Uh, I like my music.
Speaker 7 (12:18):
It sounds better when this noise goes with it. Doesn't
it sound better with that behind the music?
Speaker 2 (12:31):
People did stop saying this one off the reservation, but
I still use it.
Speaker 1 (12:35):
I'm sorry.
Speaker 3 (12:36):
I never really used it though.
Speaker 2 (12:38):
No, when someone was doing their own thing, I would say, no,
he's off the reservation here, but it was. It obviously
was Native American born. But I don't think. I don't think.
I don't think people connected. I guess they do. I
stop using it for a while when I started, it's
the only best way to describe what's happening with that
person off the reservation.
Speaker 8 (13:00):
I do just said they're stupid or imbecile or imbecile.
Let's bring back imbecile.
Speaker 2 (13:12):
I didn't even I didn't listen when I said, look,
the one way you can't say hysterical is to your wife.
And then I find out it's the it's the derived
from the Greek word uterus. That is what we got
out of this segment. I think you should take that
information and use it in where it applies.
Speaker 5 (13:31):
This was a useful segment, was how it.
Speaker 2 (13:34):
Was because men don't get hysterical. Do men get hysterical
or they get pissed?
Speaker 4 (13:39):
You can't say hysterically, you know, what you got to say?
What quit acting like a freaking uterus?
Speaker 1 (13:46):
Yes?
Speaker 4 (13:47):
Quite, acting like as you get it together, dude.
Speaker 2 (13:51):
Yes, Yes, Wednesday, after Wednesday's Hero, we're gonna have a segment.
You're gonna be able to call in and ask questions
about the Middle East.
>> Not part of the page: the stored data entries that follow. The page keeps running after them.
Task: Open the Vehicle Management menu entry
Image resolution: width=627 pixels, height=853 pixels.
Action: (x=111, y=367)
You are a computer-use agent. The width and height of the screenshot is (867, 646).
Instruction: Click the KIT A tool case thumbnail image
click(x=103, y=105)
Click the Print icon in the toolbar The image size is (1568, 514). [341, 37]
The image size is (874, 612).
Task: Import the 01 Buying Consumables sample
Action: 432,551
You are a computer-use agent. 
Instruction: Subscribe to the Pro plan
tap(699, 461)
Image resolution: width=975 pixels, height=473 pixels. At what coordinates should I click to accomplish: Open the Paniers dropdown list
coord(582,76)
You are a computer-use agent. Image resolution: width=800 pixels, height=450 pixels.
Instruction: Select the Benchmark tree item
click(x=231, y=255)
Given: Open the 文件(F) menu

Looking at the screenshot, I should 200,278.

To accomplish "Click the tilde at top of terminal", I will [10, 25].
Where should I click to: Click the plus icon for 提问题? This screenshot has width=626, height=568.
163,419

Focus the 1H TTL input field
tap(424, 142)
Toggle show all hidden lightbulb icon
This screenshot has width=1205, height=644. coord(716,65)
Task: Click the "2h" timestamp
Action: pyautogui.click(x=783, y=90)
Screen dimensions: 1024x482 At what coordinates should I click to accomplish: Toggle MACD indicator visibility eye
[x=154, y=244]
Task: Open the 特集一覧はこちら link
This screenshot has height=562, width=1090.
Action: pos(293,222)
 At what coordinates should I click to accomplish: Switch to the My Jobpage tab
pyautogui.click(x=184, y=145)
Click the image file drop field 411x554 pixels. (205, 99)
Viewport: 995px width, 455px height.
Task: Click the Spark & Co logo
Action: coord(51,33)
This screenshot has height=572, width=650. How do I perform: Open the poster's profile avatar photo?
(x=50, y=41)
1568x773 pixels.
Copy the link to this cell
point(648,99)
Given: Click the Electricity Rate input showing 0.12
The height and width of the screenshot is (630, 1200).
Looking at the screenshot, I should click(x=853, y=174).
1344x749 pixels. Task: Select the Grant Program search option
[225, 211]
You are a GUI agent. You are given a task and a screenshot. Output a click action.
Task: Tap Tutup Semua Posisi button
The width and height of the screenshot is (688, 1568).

We have an expert, I mean,
and he was captain of the Seal Teams for ten
or Seal Team six for ten years, wow Ed Gallieran.
He's going to come on, former Seal captain and he
is he's the expert on that entire region and can
(14:15):
explain so will this ceasefire continue? What he thinks about
each country and what they think about each other. He's
a very valuable source and he lives right there in Shelbyville.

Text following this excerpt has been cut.